▸ Task prompt
Below are the records; give again exactly the line with "Where should I click to: Select map", the line with "Task: Open the Telephone preset selector", and each line that lies between them, and nothing besides.

▸ Data records

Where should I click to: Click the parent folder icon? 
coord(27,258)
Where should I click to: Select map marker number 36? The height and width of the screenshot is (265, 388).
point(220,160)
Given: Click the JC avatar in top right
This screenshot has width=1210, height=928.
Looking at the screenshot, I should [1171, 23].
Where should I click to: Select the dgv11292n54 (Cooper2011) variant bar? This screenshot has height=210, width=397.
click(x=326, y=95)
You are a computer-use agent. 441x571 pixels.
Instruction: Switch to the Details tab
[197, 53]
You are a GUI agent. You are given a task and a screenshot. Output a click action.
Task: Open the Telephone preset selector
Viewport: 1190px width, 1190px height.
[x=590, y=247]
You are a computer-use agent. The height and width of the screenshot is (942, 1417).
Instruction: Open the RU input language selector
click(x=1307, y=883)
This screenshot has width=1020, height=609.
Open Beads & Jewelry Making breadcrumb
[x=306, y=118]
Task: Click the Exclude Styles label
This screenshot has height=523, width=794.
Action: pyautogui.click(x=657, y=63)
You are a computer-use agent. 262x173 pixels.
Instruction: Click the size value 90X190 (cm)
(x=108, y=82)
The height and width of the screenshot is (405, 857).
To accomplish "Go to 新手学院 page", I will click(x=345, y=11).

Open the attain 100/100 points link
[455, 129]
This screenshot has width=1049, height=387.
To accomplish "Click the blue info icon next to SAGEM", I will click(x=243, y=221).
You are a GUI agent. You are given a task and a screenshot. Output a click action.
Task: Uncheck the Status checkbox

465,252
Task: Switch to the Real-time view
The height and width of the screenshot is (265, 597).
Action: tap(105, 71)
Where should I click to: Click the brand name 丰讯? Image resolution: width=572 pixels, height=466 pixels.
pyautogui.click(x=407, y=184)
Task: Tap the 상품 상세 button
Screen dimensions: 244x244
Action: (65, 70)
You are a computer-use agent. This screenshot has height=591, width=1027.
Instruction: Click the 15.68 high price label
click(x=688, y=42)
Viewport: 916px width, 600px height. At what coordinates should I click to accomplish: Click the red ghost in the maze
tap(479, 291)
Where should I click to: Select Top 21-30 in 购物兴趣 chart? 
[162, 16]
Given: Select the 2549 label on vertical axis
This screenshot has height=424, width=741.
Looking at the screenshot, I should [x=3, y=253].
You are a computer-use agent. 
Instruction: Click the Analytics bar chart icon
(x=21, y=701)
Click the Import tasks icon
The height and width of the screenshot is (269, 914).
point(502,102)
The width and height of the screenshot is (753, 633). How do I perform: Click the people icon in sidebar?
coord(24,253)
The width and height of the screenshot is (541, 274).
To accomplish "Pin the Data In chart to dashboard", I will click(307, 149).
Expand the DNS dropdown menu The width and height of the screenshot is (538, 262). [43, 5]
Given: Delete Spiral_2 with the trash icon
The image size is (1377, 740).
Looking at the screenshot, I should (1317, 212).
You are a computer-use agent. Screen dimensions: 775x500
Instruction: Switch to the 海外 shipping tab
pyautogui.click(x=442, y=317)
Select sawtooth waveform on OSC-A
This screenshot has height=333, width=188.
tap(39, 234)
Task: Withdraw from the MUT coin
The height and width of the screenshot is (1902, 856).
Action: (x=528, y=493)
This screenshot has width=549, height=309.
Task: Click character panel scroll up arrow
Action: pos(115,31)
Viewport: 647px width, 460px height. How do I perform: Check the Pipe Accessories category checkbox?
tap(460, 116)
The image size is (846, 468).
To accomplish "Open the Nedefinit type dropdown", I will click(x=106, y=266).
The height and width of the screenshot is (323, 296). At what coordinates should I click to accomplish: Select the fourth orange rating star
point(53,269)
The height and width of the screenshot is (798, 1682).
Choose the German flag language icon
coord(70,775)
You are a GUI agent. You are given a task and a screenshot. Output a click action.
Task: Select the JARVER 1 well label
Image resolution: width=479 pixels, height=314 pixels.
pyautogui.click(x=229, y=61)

▸ Result for this exercise
Where should I click to: Select map marker number 36? The height and width of the screenshot is (265, 388).
point(220,160)
Given: Click the JC avatar in top right
This screenshot has width=1210, height=928.
Looking at the screenshot, I should [1171, 23].
Where should I click to: Select the dgv11292n54 (Cooper2011) variant bar? This screenshot has height=210, width=397.
click(x=326, y=95)
You are a computer-use agent. 441x571 pixels.
Instruction: Switch to the Details tab
[197, 53]
You are a GUI agent. You are given a task and a screenshot. Output a click action.
Task: Open the Telephone preset selector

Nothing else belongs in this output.